I’m not exactly sure why Nintendo decided to port over Miitopia to the Nintendo Switch but you can now play a remaster of the Nintendo 3DS game. While I played the original on the Nintendo 3DS, it was never something I thought I’d return to but as the game has found another home with the Switch, I figured it’d be good to revisit the quirky RPG from Nintendo that incorporates Miis in a fun and interesting way.
Miis have been a staple of Nintendo since the launch of the Nintendo Wii in 2006. We’ve seen them in Wii Sports, as well as other titles that allow you to use your Mii, like Mario Kart 8 o Wii Fit. So, it’s curious to see them star in their own title eleven years later for the Nintendo 3DS that allows you to use Miis in an RPG. While the presentation is rather silly, the game itself is fun to play.
Miitopia plays on familiar beats, such as asking your Mii to save the kingdom from the Dark Lord, the great thing about this title is it pulls Miis from the community and fills the game with them creating a unique experience that only Nintendo can replicate. While I found it gimmicky, it was certainly very Nintendo in execution.
Miitopia is fun in small sessions
The Dark Lord is stealing faces and using said faces to fuel his monster army, it’s rather distressing seeing the face of my friend on a giant monster out to kill me, but, it’s also rather liberating, due to all the times my friend drank my beer at a bar or a party. As the hero of Miitopia, you are tasked to build a party and rid the land of the Dark Lord. If you don’t like the faces of your friends and enemies, you can head online and pick from other people’s creations from all over the world.
This is a class-based title that features 12 classes and to a lesser extent, personalities, which include Kind, Energetic, Laid-back, Cool, Stubborn, Airheaded and Cautious. Kind, for example, will protect your allies in battle, being cool allows you to dodge attacks, stubborn will repeat actions, etc. Jobs include standards like a mage, warrior, thief and then others like scientist, princess, pop star and chef. To compare, the job system is reminiscent of games like Dragon Quest or Bravely Default, as they help determine your character’s stats and skills. It’s exciting learning and unlocking new classes and abilities and utilizing them in battle, and the steady pace of unlocking everything rolls out at a commendable pace.

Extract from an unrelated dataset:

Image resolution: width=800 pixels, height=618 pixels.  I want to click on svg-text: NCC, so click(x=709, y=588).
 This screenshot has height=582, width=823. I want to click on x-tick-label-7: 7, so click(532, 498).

Miitopia is through and through a traditional RPG where you and your enemy take turns attacking each other. You oversee your character; however, your party is largely automated and acts following the situation, it sounds simple, but Nintendo incorporates its class and personality systems into the bigger picture and utilizes them into combat.

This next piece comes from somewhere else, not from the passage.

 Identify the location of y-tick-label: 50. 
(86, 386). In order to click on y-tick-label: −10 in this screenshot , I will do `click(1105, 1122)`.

Having your team grow closer and dependant on each other as you adventure and battle throughout the world. Each character that joins can grow and have relationships with individual characters, growing closer will give them bonuses. The results vary depending on who but your team might be in danger for example and one teammate is near death, someone they are close to will jump in and take the hit, or attack right after them and deal double the damage. This isn’t even all you’ll see, there are numerous ways friendships will play out.

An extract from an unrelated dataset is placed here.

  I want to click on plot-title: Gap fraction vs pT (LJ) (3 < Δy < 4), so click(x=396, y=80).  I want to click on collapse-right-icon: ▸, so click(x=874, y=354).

There is no overworld, instead, you traverse in a Super Mario World-Esque world map that has many explorable areas that feature branching paths that hide treasure and items to collect. A lot of the exploration is automated and on-rails and for the most part, you move through each section while collecting, battling, and exploring.
Inns are essential to growth, here you feed your Miis as well as play minigames and purchase new gear, you can even socialize and date! It isn’t your typical experience however, it’s hands-off in a sense, but the experience makes up for what you are used to seeing in other games. It’s a pleasant experience for the most part and does appeal to the classical RPG mechanics we’ve grown accustomed to.
While my time near the end of Miitopia began to wear me down, the simplicity of the story offers a fun, simple experience. Kids will certainly love using the Miis and perfecting their party and the mechanics are solid enough to be enjoyable. There isn’t much in terms of new content but if you want something that’ll make you laugh and introduce your kids to a new genre, taking up arms against the Dark Lord would be one of the best ways to do that. For what it is, Miitopia is a fun romp through the quirky side of Nintendo’s offerings.
[A copy of the game was provided by the publisher for review purposes.]